Objective: to conduct quantum chemical modeling of a sulfur mustard molecule in an aqueous medium in the built–in parameter mode and in the mode of added molecules. After optimization by thermodynamic parameters, to study possible molecular and structural changes of mustard gas in the composition of the medium.
Methods. The Gaussian software package with the GaussView visualizer was used to construct and visualize the structure of the sulfur mustard molecule and its interaction with the aquatic environment. To carry out the calculation (calculation tipe FREQ), the standard Gaussian ab initio – Hartley-Fock (RHF) and post-Hartley-Fock (MP2) methods were chosen, which alternated with calculations based on the theory of the density function (DFT): B3LYP and B3LYP-FC. The semiempirical RPM6 method is used as a boundary factor.

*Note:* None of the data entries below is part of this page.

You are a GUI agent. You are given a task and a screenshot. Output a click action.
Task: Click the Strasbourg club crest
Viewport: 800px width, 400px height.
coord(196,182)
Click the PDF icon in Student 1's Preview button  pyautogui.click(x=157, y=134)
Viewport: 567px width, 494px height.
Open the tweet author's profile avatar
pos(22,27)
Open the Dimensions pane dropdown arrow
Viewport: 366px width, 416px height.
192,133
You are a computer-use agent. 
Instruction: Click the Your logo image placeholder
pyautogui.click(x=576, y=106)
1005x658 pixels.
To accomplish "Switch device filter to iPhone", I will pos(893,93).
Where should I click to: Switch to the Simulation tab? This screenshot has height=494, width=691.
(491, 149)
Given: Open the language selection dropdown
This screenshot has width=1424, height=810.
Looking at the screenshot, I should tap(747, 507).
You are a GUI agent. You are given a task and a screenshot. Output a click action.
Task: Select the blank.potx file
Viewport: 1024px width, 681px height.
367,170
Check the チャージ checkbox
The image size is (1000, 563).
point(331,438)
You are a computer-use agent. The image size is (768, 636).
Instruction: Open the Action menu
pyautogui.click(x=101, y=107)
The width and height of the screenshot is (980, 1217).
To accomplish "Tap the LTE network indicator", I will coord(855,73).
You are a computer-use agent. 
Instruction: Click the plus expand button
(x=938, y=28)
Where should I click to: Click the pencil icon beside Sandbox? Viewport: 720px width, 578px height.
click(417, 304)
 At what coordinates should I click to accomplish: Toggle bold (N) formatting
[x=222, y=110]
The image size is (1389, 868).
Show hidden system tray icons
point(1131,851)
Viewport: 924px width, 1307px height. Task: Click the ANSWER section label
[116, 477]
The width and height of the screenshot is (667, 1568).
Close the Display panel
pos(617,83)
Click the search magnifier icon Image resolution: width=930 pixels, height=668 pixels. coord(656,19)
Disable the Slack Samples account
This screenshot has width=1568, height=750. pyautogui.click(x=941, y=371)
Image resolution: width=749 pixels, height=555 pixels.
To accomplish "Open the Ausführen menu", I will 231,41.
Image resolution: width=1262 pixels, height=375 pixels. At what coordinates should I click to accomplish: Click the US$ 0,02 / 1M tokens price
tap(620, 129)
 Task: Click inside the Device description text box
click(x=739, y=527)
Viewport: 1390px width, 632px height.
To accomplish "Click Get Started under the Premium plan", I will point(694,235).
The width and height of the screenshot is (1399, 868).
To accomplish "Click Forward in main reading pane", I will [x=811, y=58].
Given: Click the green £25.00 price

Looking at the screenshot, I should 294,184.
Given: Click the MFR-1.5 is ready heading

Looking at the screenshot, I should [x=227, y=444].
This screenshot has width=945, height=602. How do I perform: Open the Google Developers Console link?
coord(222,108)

Results. It is shown that only a comprehensive analysis of the state of the molecule makes it possible to identify the specific contribution of each type of interaction to the structure and properties of the molecule. In an aqueous environment, the mustard gas molecule has a high stability potential, but exposure to a real molecular environment leads to a change in polarizability, atomic charge, and dipole moment vector, and in the excited state of the molecule, one of the C1-Cl1 bonds is maximally activated, practically doubling its length.
Conclusions. Despite the very poor solubility of mustard gas in water, its intermolecular interaction with the medium leads to a redistribution of energy characteristics and the formation of a nonequilibrium polarizable state of the mustard molecule in the structure of the aquacomplex, possible further destruction with the formation of toxic products, including onium cations. Further development of the obtained results will make it possible to justify the choice of conditions for targeted activation of the mustard gas molecule for detoxification in aqueous media and body fluids.